Changing the way you think

The easiest and quickest way to start utilising the power of positive thinking is to play to your strengths. Not just your own, but the strengths of the marketplace and your workforce. Start turning your strengths into super-strengths rather than focusing on just improving your weaknesses which may just bring you up to everyone else’s average. Think about how this can translate to actions across your business. For example, most companies’ performance management processes look at an individual’s strengths and weaknesses and performance over the previous period and then look forward with a development plan where they look to address their weaknesses. Instead, shift the forward focus to 90% looking at their key strengths and how they can be honed into super-strengths  and only 10% addressing one key weakness/development area.

Likewise, when positioning your company in the market, fall back to the USP marketing approach. Just sell on your super-strengths – your points of difference to everyone else; don’t compete on hygiene factors that every other competitor can also match you on. There are also some simple tasks you can use to start reformulating the way you, and your teams, think to begin harnessing the power of positive thinking. A great example of these can be found all over popular social media sites, such as the #100DaysOfHappy challenge on twitter.
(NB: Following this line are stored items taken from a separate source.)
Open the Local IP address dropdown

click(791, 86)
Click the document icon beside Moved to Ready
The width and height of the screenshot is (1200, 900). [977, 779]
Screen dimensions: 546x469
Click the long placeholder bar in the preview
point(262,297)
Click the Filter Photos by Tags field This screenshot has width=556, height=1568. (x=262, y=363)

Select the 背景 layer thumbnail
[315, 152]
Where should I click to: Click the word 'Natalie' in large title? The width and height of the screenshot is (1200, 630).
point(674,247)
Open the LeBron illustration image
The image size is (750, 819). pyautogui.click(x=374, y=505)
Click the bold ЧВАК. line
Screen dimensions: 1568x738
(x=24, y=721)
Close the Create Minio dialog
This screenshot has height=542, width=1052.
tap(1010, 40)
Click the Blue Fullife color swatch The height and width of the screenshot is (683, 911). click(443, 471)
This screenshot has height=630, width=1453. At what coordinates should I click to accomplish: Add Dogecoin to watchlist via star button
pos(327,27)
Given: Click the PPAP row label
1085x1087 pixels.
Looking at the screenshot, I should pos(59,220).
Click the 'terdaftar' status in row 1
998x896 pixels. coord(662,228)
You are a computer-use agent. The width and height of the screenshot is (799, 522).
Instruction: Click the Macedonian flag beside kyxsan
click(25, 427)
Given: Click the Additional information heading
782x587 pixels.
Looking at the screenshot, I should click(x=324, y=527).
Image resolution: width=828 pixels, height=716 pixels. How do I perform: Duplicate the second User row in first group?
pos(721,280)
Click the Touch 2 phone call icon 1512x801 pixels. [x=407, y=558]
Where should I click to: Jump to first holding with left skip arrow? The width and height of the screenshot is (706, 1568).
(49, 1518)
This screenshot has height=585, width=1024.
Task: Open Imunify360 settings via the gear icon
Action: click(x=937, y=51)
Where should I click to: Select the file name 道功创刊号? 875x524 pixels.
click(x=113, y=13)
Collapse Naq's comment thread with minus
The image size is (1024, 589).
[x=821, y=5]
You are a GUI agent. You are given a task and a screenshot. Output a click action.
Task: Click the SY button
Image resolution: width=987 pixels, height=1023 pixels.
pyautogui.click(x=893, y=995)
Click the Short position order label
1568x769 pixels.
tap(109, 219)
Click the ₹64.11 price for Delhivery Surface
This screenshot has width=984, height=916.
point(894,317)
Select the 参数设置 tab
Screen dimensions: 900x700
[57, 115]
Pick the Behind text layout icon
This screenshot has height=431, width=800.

Those who chose to accept the challenge are required to find and publicise one thing (at least!) that made them happy that day. The aim of the challenge is that eventually these things, and this way of thinking will become habit, perhaps even innate. You could run a similar challenge internally in your company.


Does it work?

Research says yes. Over 35 years of Gallup surveys have found that successful companies are the ones where employees believe they get to do what they do best every day – i.e. they play to their strengths. This is versus the stat that only one third of people actually play to their strengths. If you are not sure what your strengths are or are looking for a free and initial tool for your teams to test theirs, there is a free 15-minute online survey at which measures the 24 personality attributes so you can look at your top 5-10 personality strengths out of the 24 to compare with those around you or to help your own focus on developing your super-strengths.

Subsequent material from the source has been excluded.